Richard Freston, Remote Presence Programme Lead, discusses the strengths and limitations of visual inspection data in today's transformative environment

Industry 4.0 is the next revolution, driven by data and characterised by the ‘Internet of Things’ (IoT), Cyber Physical Systems and Cloud Computing.

This digital transformation is proving a challenging journey for many organisations, as they move to create incremental efficiencies and reduce costs by converting traditionally manual time-consuming tasks into digital processes - and in the longer term seek to harness the potential of computer analytics, such as artificial intelligence, and create meaningful insight from numerous data sources.

But while we may think of digital data as predominantly alpha-numerical, there is a more ubiquitous data format which is likely to play a significant role in this transformative environment – visual data.

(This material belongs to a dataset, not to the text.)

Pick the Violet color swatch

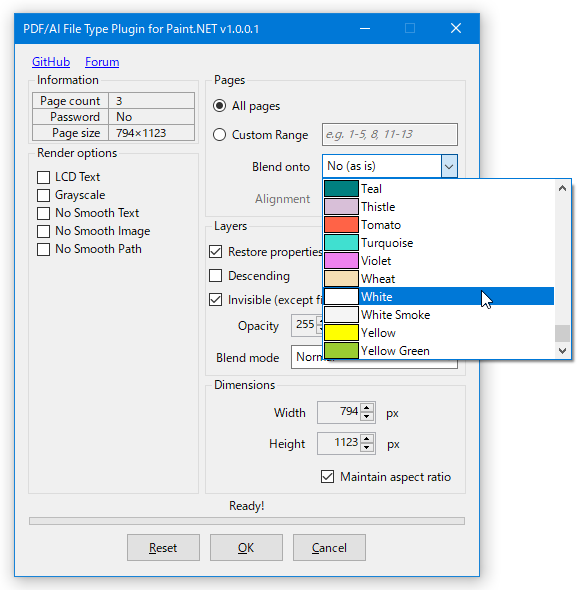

Visual inspection is the oldest and most natural of techniques for understanding and confirming the nature and condition of anything we are presented with, and the primary means to verify the validity of information obtained through other sources and senses. For that reason alone, it will remain a significant element in any complete inspection solution.

Visual information is also an incredibly powerful tool - static and dynamic images are universal and unlike language do not require translation.  Its meaning is collective and easily understood.

But unlike manual inspections, using digital techniques for image analysis such as machine learning can unlock solutions at scale, recognising changes in asset condition and identifying defects, across multiple assets, in diverse geographies.  Previously unfeasible for a human to achieve at the speed and reduced cost that cloud computing processing and storage power now affords us.

Harnessing the value of this data can and will incrementally change our approach to inspection, reporting and analysis.  Data of this type means we can conduct inspections remotely, at scale, with repeatable consistency and quality, and most importantly securely through cyber secure systems.

The continuous nature of digital data collection, collation and analysis presents the ability to monitor and benchmark assets throughout their life, not just as individual assets, but across asset fleets and portfolios.  The results of such descriptive analytics not only enable us to see patterns and trends, leading to predictive insights and actions, but also allow us to better inform the design phase, bringing the field back into the lab and completing the loop between design and operations.

And while it is often assumed that a physical inspection only involves ‘looking’ at the particular items of interest - and that a picture tells a thousand words - in reality a human conducting an inspection will be considering a number of factors in their evaluation of status or condition including sound, smell, touch and, importantly, context.  We use all of these, in addition to movement for perspective and other supporting tools (like a torch or a hammer), in order to test and validate our assumptions of what we initially see.

So as we move to digitalise our visual inspections with a variety of image capture devices, it is important that the strengths and limitations of the approach are fully understood in order to truly move from a qualitative to a quantitative assessment with confidence.  This approach should be one that incorporates the natural human need for validation and capitalises on their skill at evaluating complex data to make reasoned decisions.  Only then can we fully capitalise on the possibilities of digital data analytics with confidence.  That’s why we talk about smart solutions shaped with human intelligence.

While in reality the complete digital picture will be built up from a combination of different sources and solutions, the adoption and implementation of these will need to be in stages as each is developed, evaluated and commercialised.

And as the pace of change gradually increases, LRQA is actively working to determine and quantify both the capability and operational implementation requirements of remote inspection techniques that ensure safety, quality and consistency of results – helping both asset owners and service suppliers have confidence that best practice is applied in the inspections they undertake.